**GIVEN REQUEST**
List every line of the listing below that contains the string "blog". Case counts.

[Rows showing where targets appear]
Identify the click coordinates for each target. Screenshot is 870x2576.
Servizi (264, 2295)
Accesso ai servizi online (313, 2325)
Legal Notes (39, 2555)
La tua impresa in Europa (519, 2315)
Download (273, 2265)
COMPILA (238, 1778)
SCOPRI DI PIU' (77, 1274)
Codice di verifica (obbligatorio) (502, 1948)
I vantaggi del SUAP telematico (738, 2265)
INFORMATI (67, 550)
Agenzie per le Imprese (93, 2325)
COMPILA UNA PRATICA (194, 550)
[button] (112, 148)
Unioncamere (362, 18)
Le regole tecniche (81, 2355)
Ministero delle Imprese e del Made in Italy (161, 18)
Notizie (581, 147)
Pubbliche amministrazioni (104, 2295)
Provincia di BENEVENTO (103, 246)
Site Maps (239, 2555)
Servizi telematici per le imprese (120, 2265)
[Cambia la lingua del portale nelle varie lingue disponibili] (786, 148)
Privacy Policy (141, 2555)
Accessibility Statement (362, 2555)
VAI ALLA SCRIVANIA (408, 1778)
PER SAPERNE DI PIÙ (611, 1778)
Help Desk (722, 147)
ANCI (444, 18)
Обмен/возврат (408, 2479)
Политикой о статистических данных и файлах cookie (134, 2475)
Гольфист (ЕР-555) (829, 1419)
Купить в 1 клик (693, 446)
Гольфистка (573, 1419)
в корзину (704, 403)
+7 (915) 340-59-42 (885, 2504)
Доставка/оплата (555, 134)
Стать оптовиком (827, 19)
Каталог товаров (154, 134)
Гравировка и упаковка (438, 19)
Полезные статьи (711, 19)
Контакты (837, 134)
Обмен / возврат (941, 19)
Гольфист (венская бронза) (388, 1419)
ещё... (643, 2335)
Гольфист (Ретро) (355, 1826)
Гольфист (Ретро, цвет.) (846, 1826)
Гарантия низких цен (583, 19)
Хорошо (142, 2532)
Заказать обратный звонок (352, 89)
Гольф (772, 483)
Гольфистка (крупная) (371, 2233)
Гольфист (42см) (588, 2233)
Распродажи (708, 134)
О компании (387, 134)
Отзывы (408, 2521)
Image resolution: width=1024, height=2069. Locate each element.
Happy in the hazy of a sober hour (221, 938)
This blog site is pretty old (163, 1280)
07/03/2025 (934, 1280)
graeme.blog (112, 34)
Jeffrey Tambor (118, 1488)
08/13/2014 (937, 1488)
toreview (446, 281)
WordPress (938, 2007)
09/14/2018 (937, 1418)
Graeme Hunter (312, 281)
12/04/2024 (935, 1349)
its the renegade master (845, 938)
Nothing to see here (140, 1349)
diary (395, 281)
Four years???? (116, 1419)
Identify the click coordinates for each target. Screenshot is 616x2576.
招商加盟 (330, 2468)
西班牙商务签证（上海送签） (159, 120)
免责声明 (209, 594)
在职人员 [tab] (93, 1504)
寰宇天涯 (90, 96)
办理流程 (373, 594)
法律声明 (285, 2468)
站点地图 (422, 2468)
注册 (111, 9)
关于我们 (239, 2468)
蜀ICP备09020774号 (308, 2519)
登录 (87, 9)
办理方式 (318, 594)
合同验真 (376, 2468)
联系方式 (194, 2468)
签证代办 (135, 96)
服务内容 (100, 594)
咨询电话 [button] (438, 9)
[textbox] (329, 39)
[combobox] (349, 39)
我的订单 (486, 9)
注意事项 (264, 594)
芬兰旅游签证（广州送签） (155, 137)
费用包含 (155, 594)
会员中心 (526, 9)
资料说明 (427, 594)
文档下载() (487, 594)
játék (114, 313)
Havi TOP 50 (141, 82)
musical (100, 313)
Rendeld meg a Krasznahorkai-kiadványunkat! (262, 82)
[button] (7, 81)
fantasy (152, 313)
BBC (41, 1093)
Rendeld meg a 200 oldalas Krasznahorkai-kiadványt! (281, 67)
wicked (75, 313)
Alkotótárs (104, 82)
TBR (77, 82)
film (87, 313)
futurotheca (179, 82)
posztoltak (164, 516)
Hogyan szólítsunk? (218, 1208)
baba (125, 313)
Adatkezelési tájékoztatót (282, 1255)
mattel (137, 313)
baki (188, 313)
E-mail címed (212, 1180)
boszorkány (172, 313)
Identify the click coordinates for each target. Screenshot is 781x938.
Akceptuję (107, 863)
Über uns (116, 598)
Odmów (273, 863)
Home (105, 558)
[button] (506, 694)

**ANSWER**
This blog site is pretty old (163, 1280)
graeme.blog (112, 34)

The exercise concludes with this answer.